Medications. Medications that relax muscles can make snoring worse. For example, tranquilizers such as lorazepam (Ativan) and diazepam (Valium) can have this effect. In contrast, antihistamines may actually alleviate snoring by reducing nasal congestion.
Nasal congestion. Mucus constricts the nasal airways. Before bed, rinse stuffy sinuses with saline. If you have allergies, reduce dust mites and pet dander in your bedroom or use an allergy medication. If swollen nasal tissues are the problem, a humidifier or medication may reduce swelling.
Sleep position. When you lie on your back, slack tissues in the upper airways may droop and constrict breathing. Sleeping on your side may alleviate this. You can also try raising your torso with an extra pillow or by propping up the head of the bed a few inches.
Smoking. Men who snore are often advised not to smoke, but the evidence this will help is weak. Needless to say, there are already plenty of other good reasons to quit smoking.

Anti-snoring products

Many products claim to help with snoring, but few of them are backed by solid research. One potentially effective option is wearing an anti-snoring mouth appliance, which pulls the jaw (along with the tongue) slightly forward to open the upper airway. An appliance made by a dentist can cost around $1,000. Do-it-yourself kits cost much less, but may not be as well tailored to your mouth.
Nasal-dilating strips are inexpensive and harmless, and some small studies suggest they may help reduce snoring. You apply these adhesive strips across your nose at bedtime to help to open up the nasal passages. Breathe Right is one well-known brand, but there are many others available at relatively low cost.
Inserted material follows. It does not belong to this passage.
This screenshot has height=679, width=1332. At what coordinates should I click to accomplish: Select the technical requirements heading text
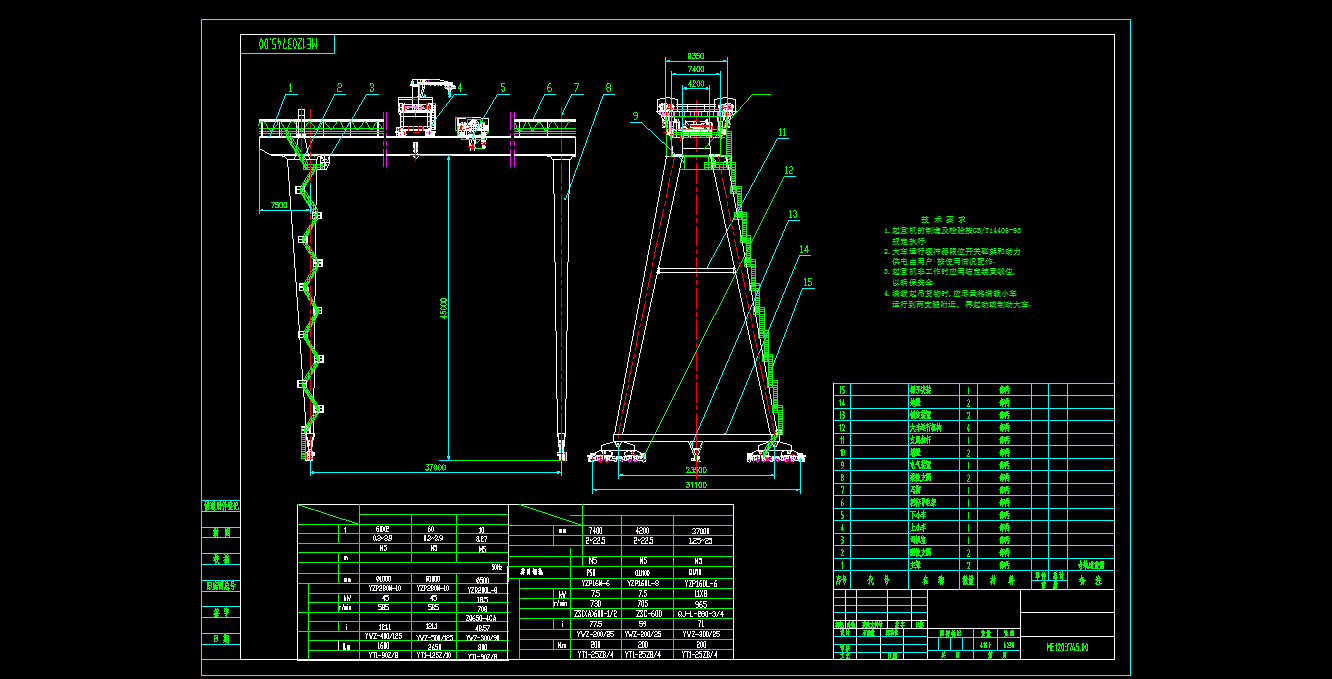click(942, 219)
If you are unsure what to do about snoring, a physician can advise you and also make sure your snoring is not related to an underlying sleep disturbance, common in men, called obstructive sleep apnea. “The louder the snoring, the more likely it is to be related to sleep apnea,” Dr. Patel says. “Not all men who snore have sleep apnea, but if the snoring is frequent, loud, or bothersome, they should at least be evaluated.”